Please pull out every line below that contains the string "Browser", copying each one unchanged.
:: Source records
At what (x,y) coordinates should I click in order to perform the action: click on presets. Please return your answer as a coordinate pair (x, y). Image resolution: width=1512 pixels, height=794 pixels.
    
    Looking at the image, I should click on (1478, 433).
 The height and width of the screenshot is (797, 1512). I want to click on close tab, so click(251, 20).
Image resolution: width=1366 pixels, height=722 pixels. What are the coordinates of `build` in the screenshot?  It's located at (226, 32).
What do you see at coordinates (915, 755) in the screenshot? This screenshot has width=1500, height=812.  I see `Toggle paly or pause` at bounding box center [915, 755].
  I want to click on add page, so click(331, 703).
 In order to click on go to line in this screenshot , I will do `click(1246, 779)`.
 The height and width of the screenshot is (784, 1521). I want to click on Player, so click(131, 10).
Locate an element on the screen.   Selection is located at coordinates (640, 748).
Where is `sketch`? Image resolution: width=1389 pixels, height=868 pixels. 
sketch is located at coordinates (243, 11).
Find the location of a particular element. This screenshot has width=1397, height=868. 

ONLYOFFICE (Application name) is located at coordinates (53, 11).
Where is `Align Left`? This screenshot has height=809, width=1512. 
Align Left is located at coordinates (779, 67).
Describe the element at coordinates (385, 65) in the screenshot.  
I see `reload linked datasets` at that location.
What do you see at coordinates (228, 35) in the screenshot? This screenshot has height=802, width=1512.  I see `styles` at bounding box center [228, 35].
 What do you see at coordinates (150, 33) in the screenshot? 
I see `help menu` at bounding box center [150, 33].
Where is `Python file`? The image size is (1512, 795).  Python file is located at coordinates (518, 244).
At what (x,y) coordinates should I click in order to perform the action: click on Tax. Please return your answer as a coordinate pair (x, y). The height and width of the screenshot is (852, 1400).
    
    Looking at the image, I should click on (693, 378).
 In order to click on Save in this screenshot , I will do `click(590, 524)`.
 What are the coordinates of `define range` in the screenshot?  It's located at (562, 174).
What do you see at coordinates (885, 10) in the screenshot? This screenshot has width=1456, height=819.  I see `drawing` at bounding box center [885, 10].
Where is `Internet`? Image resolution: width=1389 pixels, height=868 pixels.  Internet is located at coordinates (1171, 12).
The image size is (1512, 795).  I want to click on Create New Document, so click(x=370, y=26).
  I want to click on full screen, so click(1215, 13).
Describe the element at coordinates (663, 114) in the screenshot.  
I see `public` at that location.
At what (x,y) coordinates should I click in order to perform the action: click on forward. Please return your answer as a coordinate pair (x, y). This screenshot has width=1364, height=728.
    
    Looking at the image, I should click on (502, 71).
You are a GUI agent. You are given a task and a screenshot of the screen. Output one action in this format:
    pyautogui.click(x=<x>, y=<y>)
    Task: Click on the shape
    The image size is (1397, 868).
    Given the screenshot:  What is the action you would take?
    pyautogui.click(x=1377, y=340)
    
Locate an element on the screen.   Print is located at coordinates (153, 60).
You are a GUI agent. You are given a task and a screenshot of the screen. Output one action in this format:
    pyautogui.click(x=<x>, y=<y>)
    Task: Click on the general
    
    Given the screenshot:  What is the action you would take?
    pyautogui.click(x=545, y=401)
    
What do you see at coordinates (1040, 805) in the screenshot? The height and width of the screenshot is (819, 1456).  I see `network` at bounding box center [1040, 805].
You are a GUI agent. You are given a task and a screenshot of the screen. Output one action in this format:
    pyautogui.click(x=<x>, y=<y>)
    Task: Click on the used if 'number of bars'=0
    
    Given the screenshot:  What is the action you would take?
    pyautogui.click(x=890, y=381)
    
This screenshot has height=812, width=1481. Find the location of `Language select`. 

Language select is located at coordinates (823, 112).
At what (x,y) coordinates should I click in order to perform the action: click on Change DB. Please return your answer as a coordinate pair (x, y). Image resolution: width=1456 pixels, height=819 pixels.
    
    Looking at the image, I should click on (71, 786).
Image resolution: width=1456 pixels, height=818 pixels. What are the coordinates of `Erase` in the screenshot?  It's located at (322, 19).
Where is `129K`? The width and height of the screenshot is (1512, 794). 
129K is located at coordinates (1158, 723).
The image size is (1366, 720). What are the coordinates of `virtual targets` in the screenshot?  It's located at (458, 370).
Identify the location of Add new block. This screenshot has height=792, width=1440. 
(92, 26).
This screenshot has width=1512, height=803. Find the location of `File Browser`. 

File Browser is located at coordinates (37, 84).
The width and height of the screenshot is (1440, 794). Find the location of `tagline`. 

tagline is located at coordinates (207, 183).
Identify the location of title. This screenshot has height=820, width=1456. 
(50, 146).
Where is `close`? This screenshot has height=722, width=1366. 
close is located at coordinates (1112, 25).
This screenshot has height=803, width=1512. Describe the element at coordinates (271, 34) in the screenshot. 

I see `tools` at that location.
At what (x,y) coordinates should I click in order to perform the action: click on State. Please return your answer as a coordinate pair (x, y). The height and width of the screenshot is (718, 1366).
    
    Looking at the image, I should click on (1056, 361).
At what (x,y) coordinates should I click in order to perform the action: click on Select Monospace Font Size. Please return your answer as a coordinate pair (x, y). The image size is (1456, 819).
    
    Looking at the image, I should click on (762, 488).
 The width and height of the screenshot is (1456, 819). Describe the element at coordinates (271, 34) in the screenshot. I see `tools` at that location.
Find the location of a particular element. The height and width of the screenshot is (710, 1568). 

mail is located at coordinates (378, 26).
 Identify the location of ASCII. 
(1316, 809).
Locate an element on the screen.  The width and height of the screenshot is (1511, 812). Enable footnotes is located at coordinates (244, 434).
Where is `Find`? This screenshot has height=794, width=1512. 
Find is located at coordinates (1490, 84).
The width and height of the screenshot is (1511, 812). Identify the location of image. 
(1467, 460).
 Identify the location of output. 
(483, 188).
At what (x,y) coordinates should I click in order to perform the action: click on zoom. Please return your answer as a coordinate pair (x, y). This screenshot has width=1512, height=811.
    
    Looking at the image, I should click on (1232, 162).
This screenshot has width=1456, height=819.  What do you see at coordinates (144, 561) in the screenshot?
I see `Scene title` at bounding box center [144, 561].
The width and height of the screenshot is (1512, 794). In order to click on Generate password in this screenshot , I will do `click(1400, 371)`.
::::
The result:
This screenshot has width=1512, height=803. Find the location of `File Browser`. 
File Browser is located at coordinates (37, 84).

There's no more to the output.